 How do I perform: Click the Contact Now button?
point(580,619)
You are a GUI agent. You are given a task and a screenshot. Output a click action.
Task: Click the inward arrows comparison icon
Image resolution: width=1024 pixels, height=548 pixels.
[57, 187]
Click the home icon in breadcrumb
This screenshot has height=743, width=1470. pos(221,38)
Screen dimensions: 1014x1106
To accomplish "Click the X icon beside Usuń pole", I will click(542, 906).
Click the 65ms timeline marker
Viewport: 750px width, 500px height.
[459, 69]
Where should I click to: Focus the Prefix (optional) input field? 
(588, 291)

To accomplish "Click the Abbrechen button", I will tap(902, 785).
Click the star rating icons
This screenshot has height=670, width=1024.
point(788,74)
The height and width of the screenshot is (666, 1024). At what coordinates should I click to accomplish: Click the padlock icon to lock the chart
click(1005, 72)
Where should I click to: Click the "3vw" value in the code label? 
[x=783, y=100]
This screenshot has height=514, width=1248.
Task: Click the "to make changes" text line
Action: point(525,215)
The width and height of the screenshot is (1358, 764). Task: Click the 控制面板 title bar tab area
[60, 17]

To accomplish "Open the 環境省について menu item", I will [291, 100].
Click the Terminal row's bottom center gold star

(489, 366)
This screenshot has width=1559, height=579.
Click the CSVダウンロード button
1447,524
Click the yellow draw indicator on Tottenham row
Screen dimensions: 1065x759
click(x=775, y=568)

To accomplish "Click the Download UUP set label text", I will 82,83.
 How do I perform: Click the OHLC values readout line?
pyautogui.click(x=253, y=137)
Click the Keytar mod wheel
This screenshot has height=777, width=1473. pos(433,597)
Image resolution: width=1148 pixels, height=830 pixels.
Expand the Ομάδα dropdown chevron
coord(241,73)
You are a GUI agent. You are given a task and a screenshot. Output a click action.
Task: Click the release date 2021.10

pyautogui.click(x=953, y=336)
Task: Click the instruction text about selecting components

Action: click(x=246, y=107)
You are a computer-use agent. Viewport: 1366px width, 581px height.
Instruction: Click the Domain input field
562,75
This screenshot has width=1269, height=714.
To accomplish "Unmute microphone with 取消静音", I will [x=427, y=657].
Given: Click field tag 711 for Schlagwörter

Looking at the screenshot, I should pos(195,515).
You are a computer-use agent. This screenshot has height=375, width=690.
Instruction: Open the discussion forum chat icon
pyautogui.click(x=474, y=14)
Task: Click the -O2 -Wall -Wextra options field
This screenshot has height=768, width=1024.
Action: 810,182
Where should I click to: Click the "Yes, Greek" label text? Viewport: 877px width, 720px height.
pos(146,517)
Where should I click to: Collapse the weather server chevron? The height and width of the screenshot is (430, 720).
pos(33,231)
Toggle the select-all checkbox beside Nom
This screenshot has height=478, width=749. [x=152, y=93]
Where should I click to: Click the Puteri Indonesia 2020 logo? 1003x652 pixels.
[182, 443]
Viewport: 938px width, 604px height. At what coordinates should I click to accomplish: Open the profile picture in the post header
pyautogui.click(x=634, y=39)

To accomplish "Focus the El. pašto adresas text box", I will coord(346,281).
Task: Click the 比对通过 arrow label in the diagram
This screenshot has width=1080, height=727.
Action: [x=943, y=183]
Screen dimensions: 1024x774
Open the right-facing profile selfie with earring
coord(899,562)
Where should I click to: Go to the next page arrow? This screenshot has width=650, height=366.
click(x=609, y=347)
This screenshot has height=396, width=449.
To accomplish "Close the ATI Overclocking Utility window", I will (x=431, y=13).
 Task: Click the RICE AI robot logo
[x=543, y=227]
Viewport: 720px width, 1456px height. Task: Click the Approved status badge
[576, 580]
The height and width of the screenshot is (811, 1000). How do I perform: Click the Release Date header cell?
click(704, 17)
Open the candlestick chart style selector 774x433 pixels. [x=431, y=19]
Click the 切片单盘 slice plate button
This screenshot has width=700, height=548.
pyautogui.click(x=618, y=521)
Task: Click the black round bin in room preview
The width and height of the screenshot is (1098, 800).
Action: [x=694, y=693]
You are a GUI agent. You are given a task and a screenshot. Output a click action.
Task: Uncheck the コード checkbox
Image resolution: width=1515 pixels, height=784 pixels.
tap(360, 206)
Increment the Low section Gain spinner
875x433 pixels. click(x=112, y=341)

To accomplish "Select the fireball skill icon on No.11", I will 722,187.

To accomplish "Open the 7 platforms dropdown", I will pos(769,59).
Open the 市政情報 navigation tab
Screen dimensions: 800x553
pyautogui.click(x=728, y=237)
-------
What to work on – Copy the entries above exactly, but only from the line holding "Task: Click the inward arrows comparison icon" through the line holding "Screen dimensions: 1014x1106", both included.

Answer to this exercise –
Task: Click the inward arrows comparison icon
Image resolution: width=1024 pixels, height=548 pixels.
[57, 187]
Click the home icon in breadcrumb
This screenshot has height=743, width=1470. pos(221,38)
Screen dimensions: 1014x1106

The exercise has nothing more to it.